(Collected data entries)
------
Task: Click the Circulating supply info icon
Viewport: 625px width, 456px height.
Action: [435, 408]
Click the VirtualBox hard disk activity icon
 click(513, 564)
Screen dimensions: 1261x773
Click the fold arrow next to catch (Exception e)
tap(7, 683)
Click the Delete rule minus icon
------
*EXERCISE AIM*
Please set down exactly the lines running from the one with "Click the fold" to the last line of the entries above, both of them included, and no others.

*SOLVED PROBLEM*
Click the fold arrow next to catch (Exception e)
tap(7, 683)
Click the Delete rule minus icon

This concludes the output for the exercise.